Honestly though I have no idea how the genome assembly file "shrank" -- I downloaded it a couple of weeks ago and other than copying it to my institutional server to run the alignment there, to my knowledge I didn't otherwise manipulate it.

0
Entering edit mode

full mm39 genome assembly from Ensembl, and discovered that the file was about 30 times as large as the one I previously used to generate a STAR genome index.

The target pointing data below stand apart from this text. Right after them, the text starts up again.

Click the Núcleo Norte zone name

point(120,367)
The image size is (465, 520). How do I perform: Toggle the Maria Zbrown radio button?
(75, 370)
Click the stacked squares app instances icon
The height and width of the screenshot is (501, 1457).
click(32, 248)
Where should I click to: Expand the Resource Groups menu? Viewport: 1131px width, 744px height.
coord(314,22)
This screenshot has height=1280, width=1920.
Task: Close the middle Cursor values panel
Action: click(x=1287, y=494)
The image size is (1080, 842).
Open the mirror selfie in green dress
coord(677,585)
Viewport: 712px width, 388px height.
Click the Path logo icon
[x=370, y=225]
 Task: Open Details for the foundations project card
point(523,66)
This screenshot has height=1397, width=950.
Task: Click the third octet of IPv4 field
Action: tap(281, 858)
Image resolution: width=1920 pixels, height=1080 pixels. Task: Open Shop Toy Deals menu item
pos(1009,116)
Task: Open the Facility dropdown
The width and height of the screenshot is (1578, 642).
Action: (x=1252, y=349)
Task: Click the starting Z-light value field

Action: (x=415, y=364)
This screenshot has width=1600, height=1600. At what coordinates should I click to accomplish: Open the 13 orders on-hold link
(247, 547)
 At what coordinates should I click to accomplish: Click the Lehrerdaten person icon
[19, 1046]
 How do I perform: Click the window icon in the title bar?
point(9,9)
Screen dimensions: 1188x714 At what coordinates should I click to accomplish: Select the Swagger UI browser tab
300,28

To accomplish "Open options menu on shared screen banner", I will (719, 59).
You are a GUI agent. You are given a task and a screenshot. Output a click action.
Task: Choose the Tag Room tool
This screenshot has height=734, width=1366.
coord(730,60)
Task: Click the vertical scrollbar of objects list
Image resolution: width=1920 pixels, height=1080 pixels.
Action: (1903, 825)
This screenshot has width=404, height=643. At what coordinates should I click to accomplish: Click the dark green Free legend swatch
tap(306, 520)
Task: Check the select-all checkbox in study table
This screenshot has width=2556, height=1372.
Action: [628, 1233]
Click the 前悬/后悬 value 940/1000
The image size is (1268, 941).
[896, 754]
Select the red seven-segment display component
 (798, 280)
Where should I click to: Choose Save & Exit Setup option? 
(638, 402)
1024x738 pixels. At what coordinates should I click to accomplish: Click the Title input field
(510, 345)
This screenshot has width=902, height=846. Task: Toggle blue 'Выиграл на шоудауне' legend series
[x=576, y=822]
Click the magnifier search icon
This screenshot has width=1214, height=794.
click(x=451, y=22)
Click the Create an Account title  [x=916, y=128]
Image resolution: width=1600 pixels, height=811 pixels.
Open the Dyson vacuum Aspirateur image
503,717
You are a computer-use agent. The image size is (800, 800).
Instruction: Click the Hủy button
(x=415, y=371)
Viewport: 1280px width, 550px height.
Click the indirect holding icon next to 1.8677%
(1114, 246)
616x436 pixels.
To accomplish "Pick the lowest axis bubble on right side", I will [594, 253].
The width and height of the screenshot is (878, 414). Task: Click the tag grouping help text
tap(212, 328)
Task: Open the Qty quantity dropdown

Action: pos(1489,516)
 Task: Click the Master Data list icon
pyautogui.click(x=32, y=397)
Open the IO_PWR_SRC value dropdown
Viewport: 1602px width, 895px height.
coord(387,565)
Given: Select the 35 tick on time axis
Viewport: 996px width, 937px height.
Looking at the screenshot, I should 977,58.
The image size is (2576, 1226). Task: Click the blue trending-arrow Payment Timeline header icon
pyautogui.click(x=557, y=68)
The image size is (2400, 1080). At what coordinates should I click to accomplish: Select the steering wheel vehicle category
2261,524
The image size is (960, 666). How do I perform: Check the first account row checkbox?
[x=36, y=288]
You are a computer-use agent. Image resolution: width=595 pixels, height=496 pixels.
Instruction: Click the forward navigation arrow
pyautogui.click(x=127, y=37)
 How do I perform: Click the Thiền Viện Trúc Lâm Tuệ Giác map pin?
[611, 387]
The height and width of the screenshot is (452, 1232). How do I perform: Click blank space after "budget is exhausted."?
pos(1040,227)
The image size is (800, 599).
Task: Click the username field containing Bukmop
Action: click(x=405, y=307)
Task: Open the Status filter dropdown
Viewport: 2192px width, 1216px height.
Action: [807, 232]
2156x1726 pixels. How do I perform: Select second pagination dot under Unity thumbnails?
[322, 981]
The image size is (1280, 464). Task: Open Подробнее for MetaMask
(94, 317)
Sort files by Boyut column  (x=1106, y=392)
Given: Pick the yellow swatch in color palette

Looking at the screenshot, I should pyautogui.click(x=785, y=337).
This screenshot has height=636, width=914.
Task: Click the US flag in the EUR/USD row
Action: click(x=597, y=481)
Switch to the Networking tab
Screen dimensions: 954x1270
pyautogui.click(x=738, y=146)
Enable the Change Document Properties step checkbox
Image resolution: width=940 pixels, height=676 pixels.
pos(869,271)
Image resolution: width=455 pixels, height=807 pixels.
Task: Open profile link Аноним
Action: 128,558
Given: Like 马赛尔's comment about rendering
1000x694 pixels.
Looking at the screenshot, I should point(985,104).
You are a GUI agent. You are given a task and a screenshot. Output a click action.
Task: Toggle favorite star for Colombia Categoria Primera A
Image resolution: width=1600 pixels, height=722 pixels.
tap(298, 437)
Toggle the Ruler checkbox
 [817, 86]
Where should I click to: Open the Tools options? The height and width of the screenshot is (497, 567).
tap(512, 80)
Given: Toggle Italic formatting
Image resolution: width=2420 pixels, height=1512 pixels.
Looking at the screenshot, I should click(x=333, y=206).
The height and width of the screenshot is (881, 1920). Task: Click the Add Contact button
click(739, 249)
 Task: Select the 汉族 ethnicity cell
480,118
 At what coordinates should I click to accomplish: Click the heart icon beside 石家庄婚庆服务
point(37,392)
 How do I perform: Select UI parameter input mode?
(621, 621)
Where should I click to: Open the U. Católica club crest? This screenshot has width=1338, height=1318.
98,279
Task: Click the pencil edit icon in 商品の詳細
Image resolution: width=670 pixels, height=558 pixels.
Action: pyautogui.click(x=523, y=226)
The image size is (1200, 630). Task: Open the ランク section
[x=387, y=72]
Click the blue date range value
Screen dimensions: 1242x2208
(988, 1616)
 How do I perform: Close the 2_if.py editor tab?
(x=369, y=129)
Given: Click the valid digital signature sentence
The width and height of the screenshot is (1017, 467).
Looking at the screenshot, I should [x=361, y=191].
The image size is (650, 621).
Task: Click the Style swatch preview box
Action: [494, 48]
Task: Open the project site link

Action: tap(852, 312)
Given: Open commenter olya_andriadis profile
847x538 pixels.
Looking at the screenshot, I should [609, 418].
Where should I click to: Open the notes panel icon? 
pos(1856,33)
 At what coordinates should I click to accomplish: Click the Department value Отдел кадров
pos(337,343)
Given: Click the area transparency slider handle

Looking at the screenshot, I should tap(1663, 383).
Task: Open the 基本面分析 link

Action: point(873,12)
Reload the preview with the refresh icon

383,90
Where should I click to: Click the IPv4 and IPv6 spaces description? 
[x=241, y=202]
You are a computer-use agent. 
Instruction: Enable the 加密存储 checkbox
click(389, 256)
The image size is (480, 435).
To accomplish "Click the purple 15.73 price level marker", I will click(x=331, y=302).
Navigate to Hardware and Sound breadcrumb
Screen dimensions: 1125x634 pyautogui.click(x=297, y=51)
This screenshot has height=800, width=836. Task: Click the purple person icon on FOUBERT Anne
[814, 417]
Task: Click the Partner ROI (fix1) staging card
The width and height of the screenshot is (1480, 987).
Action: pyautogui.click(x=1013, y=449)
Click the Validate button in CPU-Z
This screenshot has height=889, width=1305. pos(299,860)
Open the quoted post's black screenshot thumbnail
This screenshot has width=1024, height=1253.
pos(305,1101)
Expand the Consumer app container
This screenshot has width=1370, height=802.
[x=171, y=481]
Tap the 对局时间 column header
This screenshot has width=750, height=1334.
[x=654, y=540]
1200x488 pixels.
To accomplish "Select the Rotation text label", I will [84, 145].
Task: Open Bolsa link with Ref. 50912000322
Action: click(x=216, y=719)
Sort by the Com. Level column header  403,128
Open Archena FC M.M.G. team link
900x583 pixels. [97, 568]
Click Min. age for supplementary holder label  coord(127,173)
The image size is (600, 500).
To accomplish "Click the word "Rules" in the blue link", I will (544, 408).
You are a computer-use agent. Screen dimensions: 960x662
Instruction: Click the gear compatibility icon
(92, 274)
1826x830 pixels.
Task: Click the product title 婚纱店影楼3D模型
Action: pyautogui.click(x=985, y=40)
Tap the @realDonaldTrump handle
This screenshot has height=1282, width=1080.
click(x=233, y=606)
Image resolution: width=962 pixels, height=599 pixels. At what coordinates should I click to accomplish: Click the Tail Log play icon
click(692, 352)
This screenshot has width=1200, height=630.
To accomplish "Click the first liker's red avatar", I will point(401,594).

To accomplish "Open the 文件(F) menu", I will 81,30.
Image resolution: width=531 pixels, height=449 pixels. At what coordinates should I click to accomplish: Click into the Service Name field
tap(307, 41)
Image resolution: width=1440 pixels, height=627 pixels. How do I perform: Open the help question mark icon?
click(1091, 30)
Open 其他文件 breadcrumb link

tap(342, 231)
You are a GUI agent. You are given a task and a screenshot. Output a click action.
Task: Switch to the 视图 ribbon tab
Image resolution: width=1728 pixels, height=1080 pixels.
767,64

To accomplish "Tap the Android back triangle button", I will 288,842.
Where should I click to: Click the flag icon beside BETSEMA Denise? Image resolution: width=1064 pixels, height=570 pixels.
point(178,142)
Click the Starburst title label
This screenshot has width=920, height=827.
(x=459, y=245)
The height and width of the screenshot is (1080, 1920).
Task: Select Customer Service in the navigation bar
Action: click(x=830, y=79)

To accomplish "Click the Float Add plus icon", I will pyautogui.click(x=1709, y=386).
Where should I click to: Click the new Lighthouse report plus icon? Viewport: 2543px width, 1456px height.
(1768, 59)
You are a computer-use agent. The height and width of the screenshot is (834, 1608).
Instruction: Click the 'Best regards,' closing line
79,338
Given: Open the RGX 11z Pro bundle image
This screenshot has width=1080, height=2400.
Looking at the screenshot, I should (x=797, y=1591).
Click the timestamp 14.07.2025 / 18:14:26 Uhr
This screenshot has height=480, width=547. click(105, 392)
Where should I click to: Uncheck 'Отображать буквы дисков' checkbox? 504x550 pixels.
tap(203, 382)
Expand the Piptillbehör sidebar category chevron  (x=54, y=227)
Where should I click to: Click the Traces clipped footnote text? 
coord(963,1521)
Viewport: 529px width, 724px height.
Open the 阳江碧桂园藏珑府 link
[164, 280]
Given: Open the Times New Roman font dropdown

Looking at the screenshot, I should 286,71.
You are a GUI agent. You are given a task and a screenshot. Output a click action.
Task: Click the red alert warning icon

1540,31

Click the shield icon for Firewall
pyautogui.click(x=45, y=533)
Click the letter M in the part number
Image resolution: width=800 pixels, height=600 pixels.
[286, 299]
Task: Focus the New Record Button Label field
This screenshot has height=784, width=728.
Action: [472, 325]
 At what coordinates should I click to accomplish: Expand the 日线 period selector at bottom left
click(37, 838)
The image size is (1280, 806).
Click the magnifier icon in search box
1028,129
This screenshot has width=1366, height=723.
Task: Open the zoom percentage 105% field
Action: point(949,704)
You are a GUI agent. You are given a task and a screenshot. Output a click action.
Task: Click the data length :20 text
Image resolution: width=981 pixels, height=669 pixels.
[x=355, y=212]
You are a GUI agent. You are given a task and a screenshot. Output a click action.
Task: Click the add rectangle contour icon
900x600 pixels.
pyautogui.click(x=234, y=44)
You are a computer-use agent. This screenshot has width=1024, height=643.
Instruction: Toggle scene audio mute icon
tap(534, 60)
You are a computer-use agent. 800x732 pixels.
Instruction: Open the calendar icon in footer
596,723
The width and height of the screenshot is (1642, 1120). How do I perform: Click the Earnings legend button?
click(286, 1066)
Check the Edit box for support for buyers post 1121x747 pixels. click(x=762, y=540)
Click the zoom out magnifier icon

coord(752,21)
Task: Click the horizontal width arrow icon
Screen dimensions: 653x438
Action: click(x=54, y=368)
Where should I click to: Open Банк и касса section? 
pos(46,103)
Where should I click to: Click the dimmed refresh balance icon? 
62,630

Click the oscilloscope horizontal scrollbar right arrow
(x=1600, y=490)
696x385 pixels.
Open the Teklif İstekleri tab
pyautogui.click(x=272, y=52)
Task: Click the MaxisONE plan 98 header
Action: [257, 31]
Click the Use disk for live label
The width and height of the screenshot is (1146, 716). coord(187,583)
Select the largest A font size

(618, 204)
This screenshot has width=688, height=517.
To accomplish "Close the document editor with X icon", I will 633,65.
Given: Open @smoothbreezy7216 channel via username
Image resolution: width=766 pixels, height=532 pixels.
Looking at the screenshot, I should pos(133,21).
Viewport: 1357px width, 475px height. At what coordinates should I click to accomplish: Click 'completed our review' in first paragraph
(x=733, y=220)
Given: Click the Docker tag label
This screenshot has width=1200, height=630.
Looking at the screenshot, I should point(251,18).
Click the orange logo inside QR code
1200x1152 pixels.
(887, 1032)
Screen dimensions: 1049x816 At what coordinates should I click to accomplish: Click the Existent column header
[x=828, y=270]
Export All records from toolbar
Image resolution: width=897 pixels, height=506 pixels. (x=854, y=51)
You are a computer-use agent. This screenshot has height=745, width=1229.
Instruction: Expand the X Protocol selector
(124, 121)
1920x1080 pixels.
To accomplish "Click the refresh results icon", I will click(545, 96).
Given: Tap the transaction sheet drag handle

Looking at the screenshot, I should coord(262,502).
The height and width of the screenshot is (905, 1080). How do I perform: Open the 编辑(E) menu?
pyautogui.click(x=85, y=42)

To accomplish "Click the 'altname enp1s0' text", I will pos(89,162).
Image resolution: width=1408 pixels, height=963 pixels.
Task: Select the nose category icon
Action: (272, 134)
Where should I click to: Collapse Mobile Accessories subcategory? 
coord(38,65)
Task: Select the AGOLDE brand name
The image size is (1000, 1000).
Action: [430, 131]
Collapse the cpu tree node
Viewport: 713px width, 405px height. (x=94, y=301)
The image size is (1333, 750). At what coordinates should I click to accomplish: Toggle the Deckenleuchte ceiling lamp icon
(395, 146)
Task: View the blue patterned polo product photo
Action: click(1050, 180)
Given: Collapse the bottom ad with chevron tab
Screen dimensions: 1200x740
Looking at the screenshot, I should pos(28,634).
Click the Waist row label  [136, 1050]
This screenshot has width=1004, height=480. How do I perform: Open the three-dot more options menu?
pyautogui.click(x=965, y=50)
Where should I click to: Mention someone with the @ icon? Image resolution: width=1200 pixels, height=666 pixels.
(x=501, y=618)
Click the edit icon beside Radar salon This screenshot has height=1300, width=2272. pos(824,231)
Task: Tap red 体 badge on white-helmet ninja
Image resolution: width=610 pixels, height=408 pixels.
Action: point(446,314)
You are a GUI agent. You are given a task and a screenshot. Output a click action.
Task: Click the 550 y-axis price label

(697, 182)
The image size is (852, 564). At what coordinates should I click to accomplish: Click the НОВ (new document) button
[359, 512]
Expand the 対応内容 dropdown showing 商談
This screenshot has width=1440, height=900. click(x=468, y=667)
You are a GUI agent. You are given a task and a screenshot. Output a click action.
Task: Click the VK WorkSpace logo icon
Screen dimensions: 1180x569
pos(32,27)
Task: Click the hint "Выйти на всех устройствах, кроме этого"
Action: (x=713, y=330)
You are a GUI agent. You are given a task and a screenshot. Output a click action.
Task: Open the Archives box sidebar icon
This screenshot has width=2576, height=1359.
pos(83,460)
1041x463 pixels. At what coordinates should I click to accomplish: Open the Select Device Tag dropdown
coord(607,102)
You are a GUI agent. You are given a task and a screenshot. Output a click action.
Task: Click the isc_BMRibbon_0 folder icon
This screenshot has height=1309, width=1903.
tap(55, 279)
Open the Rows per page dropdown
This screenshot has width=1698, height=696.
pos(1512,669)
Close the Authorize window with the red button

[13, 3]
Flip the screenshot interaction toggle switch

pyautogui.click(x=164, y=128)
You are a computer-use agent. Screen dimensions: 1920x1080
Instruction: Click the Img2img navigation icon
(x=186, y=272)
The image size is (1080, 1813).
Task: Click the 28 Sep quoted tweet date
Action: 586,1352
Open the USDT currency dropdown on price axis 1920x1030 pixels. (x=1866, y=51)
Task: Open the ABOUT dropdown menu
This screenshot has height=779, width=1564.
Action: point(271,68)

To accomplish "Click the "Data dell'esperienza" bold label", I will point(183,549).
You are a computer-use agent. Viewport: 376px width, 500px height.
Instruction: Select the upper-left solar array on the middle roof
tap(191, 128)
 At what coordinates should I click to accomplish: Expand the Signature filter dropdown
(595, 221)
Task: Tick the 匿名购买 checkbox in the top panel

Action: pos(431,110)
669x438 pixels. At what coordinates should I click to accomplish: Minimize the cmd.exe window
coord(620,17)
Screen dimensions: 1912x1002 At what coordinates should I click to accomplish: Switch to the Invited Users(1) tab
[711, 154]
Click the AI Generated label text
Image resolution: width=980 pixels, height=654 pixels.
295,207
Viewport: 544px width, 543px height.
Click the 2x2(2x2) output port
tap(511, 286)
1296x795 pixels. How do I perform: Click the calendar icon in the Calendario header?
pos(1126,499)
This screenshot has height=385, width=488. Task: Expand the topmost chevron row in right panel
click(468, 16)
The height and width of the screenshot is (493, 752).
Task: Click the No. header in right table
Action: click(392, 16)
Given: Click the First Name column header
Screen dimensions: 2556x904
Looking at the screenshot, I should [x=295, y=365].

You likely downloaded the top level assembly which includes haplotypes etc. For most analyses one does not need this (not for RNAseq anyway). You should download primary assembly which includes the main chromosomes and re-index this. You will find that this would be the correct size ~2.7G.

0
Entering edit mode

Thank you very much -- as far as I could tell, the primary file was the one I went for initially, but I will keep this in mind for the future.

2
Entering edit mode
10 weeks ago
a_bis ▴ 20

Hi all, I can confirm that my initial botched-up index was the cause of the very low mapping rate. Proper index re-generation and re-alignment is now giving me 84% mapping rate. Also, the alignment speed is much higher now (the alignment was done within 30 minutes with --runThreadN 16), so I assume that my incomplete initial index was also to blame for that. Thanks everyone for your input and suggestions, I've learned a lot in the process.

1
Entering edit mode

Since this fixed your problem I am moving this comment to an answer. You can accept it (green check mark) to provide closure to this thread.